The alternative is frightening, because a declining superpower losing both political and economic dominance but still preserving military supremacy is a dangerous mix. We used to be reassured by the generalization that democratic countries seek peace. After the Bush presidency, that rule no longer holds, if it ever did.

In fact, democracy is in deep trouble in America. The financial crisis has inflicted hardship on a population that does not like to face harsh reality."

Fascinating.

"President Barack Obama has deployed the“confidence multiplier” and claims to have contained the recession. But if there is a “double dip” recession, Americans will become susceptible to all kinds of fear mongering and populist demagogy. If Obama fails, the next administration will be sorely tempted to create some diversion from troubles at home – at great peril to the world.

Obama has the right vision. He believes in international cooperation, rather than the might-is-right philosophy of the Bush-Cheney era. The emergence of the G-20 as the primary forum of international cooperation and the peer-review process agreed in Pittsburgh are steps in the right direction.

What is lacking, however, is a general recognition that the system is broken and needs to be reinvented. "

I am speechless … and encouraged. Someone realizes this. Yes, a completely new system is required now. And I do not think it resembles anything we’ve seen in history. I have blogged on various proposals at kirkomrik.wordpress.com; things such as Binary Economics, Zero-Zero Banking (a Fractional Reserve Alternative) and productivity-based remuneration. But regardless of what is decided, that discussion absolutely must begin now, publicly and globally.

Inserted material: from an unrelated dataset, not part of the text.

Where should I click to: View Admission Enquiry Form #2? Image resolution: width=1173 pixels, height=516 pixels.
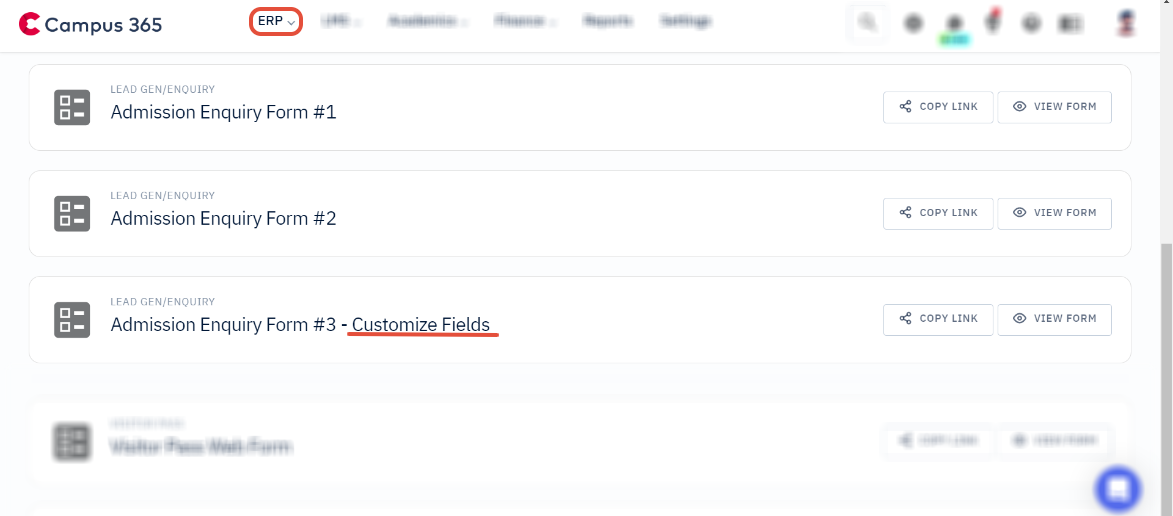pyautogui.click(x=1054, y=213)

There is no time left.

"After all, the financial system did not collapse altogether, and the Obama administration made a conscious decision to revive banks with hidden subsidies rather than to recapitalize them on a compulsory basis. Those institutions that survived will hold a stronger market position than ever, and they will resist a systematic overhaul. "

Interesting.

"Obama is preoccupied by many pressing problems, and reinventing the international financial system is unlikely to receive his full attention.

China’s leadership needs to be even more far-sighted than Obama is. China is replacing the American consumer as the motor of the world economy. Since it is a smaller motor, the world economy will grow slower, but China’s influence will rise very fast.

For the time being, the Chinese public is willing to subordinate its individual freedom to political stability and economic advancement. But that may not continue indefinitely – and the rest of the world will never subordinate its freedom to the prosperity of the Chinese state.

As China becomes a world leader, it must transform itself into a more open society that the rest of the world is willing to accept as a world leader. Military power relations being what they are, China has no alternative to peaceful, harmonious development. Indeed, the future of the world depends on it."

I’m not as sold on the PRC experiencing a durable economic climb and am more concerned about how it might opposed global rule of law, or otherwise frustrate it.